And then there's this from Tennessee Tech:

I want to share a very supportive and knowledgeable university professor's view of this change in legislation.  He writes "Perhaps my biggest grievance is the apparent insensitivity and bad timing involved. It seems most dubious to give some student athletes what amounts to "tattoo money" at a time when far too many others are unable to put food on the table, and the institutions themselves are almost all facing choices among various undesirable options.

I'm not sure whether to high five the guy for calling the stipend "tattoo money" or mock this tweed-jacket-with-elbow-patch-wearing pipe smoker for deploying "most dubious" and expecting people to take him seriously. We are not contemplating an invasion of the Hottentots. Your diction is invalid.

I've apparently gone with the mocking option. In retrospect, it was inevitable.

BONUS: A number of overrides have been submitted for the next proposal, 2011-97, which allows institutions to offer scholarships longer than a year. It's like Boise State just came to this planet:

When you combine 2001-97 [multi-year offers] with 2001-96 [FCOA] it creates a culture of brokering. For a prospective student-athlete, the decision as to where to attend college and participate in athletics is most likely the biggest decision they will make at that point in their lives. That tough decision becomes more complicated when the student and his/her family have to factor in what school "offers the best deal" versus where they may want to attend if all offers were for one year without the enticement of 2,000. [Boise State]

I don't even know where to start with this being portrayed as a negative. A "culture of brokering" sounds a lot like "the exact goal of the legislation."

The current system works.  We don't need to get into bidding wars where one school offers a $75% for 2 years and the other school then offers 85% for 3, etc., etc.  This puts the kid into a situation where they almost need an agent/advisor just to determine the best "deal."   Again, if it isn't broke, don't fix it. [Indiana State]

The person who does this for Indiana State watches ice skating exhibitions on Saturdays instead of football. ISU also submitted overrides for every proposal that attempted to increase academic standards.

BTW, Rutgers also objects to this proposal making me think ill of their athletic department. Utah is the only other BCS school to submit an override (because the "Student-Athlete advisory council" is against it since "they feel it locks student-athletes in," which it doesn't, and "eliminates the potential for other athletes to receive aid," which it does by increasing degree completion rates).

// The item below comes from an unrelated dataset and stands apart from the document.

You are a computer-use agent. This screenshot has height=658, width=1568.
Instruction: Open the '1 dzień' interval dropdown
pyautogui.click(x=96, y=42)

With only 48 overrides in for 2011-97, it looks like multi-year grants will pass even if they open the schools up to a horrifying world wherein they have to compete in one of those market things. Commies.

Comments

mdoc

December 20th, 2011 at 12:08 PM ^

That tough decision becomes more complicated when the student and his/her family have to factor in what school "offers the best deal" versus where they may want to attend

I believe most people call these sort of decisions "real life."

Feat of Clay

December 20th, 2011 at 1:37 PM ^

As if this was a problem unique to athletics.  Every year you have kids graduate from high school who have to make a realistic decision on college that may pitch "where they want to attend" against "the school that offers the best deal."    Sometimes it's a matter of the "richer" school offering better aid.  Sometimes it's a matter of the less-prestigious school offering more merit money because of where you fall in their spectrum of applicants.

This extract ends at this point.